In the second season, grow tap-rooted plants (group one) in plot three, the ground previously used for brassicas. Put potatoes and the onion family into area one and brassicas in the remaining part of the garden. Year three sees brassicas in plot one, tap-rooted plants in bed two and onions as well as potatoes in the third section.

Continue this practice in subsequent years. A garden diary may make it easier to remember the movements.

Rhubarb and asparagus beds can be planted, weather permitting. Dig the ground deeply, add plenty of bulky manure and plant with the crowns about 2.5cm below the surface.

Jerusalem artichoke tubers, shallots and garlic can also be planted.

Flowers

Crop rotation in the flower garden is also possible with some varieties of plants.

Stocks and wallflowers in mass displays exhaust the soil in similar ways and should not follow each other. Likewise, if dahlias are grown in the same soil year after year, they will make excessive demands on some soil elements and plant quality will eventually drop.

Herbaceous borders of perennial plants such as delphiniums can be replaced every two or three years. Lift the plants, enrich the bed with compost and replace the plants some distance from their previous positions.

Ideally, dahlias, gladioli, pansies, violas, tulips , hyacinths and narcissi should be planted in different areas of the garden each year.

Rose-planting time has arrived and nurseries will be full of this most popular shrub.

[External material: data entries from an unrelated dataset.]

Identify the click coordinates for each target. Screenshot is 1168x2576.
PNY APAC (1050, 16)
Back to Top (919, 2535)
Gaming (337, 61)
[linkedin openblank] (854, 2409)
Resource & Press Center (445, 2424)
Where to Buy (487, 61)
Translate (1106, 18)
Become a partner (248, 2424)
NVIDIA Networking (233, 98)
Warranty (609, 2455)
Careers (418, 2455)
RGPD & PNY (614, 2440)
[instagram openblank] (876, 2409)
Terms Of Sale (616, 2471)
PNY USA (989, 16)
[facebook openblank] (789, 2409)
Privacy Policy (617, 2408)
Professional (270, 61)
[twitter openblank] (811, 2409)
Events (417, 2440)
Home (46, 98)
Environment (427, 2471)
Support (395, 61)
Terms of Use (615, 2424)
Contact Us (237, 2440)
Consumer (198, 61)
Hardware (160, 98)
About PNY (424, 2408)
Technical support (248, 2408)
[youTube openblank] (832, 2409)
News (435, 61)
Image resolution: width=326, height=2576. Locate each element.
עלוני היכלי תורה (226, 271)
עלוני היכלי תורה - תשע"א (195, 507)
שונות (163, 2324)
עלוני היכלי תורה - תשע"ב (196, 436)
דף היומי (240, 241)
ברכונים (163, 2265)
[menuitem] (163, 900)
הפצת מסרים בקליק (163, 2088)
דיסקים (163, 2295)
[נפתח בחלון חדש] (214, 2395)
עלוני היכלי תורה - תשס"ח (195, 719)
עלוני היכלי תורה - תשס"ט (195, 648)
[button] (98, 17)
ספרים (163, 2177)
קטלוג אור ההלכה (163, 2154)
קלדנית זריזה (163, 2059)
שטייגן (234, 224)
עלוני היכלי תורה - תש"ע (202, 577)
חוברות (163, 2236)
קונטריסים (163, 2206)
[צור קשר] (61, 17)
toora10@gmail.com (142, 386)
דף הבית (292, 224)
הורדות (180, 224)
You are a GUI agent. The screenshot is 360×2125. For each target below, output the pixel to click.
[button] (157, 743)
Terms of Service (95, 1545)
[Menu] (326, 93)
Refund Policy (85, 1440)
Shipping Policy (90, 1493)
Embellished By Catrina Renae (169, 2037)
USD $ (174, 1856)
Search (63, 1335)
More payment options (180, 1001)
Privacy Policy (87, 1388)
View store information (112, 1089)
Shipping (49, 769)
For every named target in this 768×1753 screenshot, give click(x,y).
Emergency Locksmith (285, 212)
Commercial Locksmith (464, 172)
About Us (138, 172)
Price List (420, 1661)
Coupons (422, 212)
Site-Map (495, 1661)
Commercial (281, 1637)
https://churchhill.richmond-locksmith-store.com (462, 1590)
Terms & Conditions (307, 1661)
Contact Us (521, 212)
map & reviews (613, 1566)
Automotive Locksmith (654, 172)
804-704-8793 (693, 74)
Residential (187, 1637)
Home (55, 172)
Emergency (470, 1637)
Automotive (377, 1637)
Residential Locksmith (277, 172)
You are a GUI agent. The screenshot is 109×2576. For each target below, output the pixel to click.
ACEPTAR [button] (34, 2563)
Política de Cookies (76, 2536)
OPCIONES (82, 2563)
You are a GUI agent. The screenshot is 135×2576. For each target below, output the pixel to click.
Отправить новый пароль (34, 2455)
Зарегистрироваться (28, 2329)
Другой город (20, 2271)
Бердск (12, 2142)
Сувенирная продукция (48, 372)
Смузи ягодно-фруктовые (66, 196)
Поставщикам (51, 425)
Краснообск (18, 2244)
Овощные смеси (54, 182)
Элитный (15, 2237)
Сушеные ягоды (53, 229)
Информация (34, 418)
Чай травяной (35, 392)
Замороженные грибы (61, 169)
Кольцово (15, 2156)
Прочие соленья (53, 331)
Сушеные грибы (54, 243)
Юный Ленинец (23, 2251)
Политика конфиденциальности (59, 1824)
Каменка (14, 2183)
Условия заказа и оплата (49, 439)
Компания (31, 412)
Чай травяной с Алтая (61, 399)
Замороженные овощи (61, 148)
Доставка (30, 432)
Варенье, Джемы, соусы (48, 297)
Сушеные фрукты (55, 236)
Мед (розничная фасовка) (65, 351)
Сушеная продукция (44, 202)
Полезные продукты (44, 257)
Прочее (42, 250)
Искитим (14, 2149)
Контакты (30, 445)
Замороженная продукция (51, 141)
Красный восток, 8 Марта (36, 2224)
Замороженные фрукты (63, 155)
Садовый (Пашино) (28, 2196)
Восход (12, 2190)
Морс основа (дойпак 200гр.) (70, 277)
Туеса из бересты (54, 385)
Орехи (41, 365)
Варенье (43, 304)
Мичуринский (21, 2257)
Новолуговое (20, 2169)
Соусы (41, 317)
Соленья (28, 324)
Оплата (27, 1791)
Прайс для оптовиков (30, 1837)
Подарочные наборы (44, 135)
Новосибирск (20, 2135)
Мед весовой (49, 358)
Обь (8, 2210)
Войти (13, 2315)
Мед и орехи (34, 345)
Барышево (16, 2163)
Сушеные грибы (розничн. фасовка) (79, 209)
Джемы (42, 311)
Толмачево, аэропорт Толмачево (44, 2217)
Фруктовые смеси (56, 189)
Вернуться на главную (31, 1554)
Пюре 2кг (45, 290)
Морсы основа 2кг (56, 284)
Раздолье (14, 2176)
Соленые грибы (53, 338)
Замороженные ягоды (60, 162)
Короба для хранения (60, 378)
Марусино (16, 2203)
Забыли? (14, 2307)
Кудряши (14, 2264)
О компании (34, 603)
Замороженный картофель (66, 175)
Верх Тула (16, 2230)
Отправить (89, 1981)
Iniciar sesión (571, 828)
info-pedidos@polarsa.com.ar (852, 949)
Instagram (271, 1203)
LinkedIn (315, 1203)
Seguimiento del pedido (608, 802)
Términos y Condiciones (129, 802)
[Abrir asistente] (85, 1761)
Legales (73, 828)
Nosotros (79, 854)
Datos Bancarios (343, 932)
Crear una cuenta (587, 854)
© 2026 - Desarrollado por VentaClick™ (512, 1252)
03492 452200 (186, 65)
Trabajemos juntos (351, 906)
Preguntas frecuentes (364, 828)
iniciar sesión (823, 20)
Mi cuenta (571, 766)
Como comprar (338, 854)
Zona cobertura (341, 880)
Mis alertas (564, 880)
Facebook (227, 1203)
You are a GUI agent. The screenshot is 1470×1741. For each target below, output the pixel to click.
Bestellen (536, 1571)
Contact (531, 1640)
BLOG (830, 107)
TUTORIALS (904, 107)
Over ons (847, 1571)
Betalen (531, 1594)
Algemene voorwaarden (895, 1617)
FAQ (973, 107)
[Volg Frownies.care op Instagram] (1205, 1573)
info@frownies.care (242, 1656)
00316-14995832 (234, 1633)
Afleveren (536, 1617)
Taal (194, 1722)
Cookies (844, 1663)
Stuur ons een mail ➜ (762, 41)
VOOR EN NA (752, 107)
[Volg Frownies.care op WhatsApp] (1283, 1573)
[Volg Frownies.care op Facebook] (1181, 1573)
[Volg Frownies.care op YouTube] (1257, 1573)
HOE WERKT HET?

Dig out holes for roses 1m apart and about 30cm deep. The depth depends on the soil type. Shallower is best in heavy soil but deeper holes are recommended in light, sandy soils that become hot and dry during summer.

Fruit

Winter spraying of apples and pears with a winter oil spray will help control woolly aphids, scale insects and red spider mites. If you prefer not to spray, attracting waxeyes to the garden by putting a shallow container of sugar water on or near fruit trees will encourage them to clean up bugs.